WHAT THE TASK ASKS -
Print, exactly and without pictures, the lines from the one where "Task: Click the thermometer temperature icon" appears down to the end of the entries.
□ □ □ □ □
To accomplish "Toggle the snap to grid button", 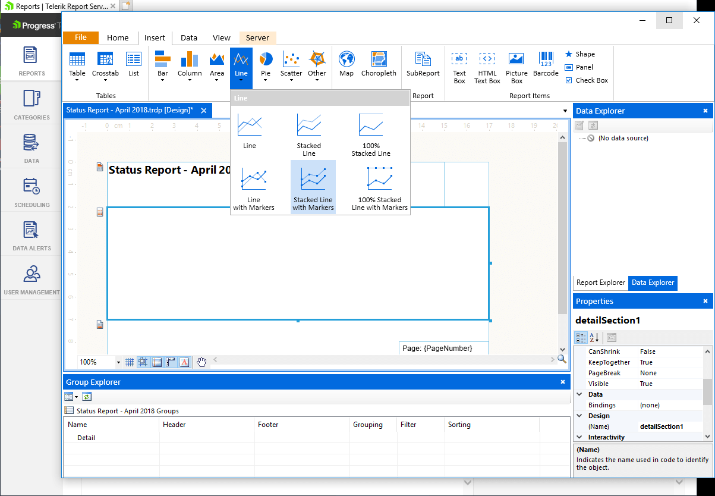I will 143,362.

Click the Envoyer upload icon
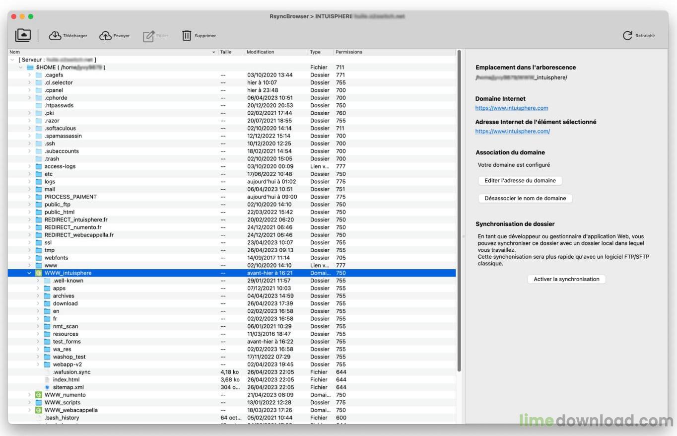[x=106, y=35]
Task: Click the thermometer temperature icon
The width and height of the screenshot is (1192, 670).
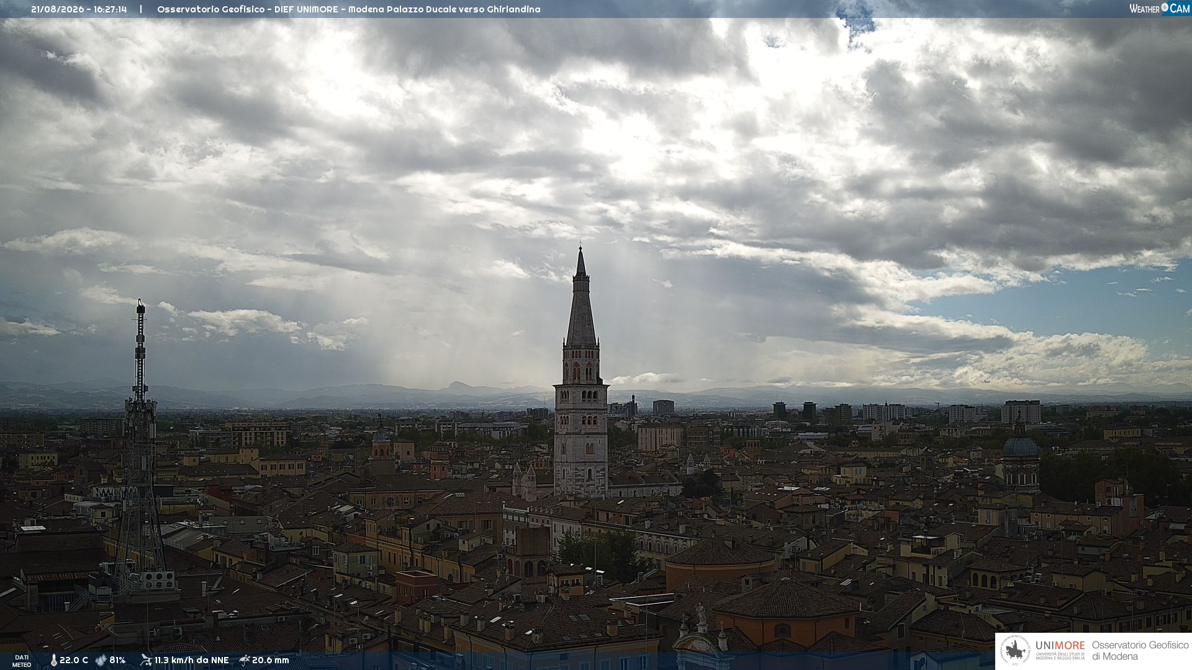Action: pos(54,660)
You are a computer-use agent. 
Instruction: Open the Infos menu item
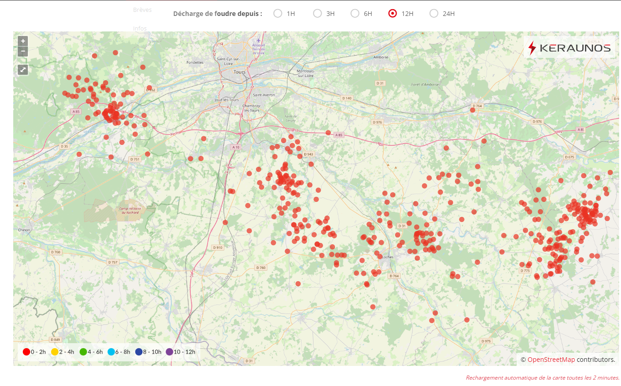click(x=140, y=28)
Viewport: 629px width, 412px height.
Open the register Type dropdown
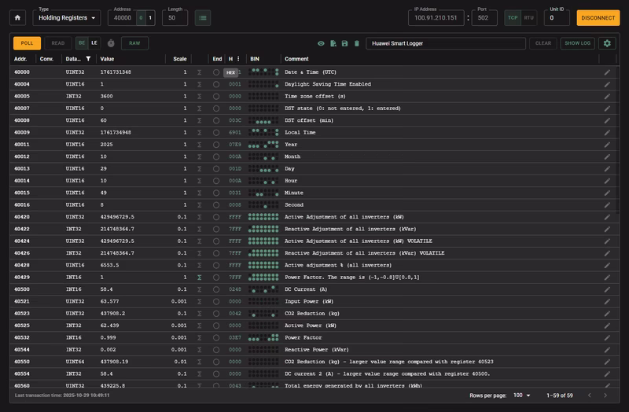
□ □ □ □ □
RESPONSE BELOW -
Task: Click the thermometer temperature icon
The width and height of the screenshot is (1192, 670).
Action: pos(54,660)
You are a computer-use agent. 
Instruction: Open the Infos menu item
click(x=140, y=28)
Viewport: 629px width, 412px height.
Open the register Type dropdown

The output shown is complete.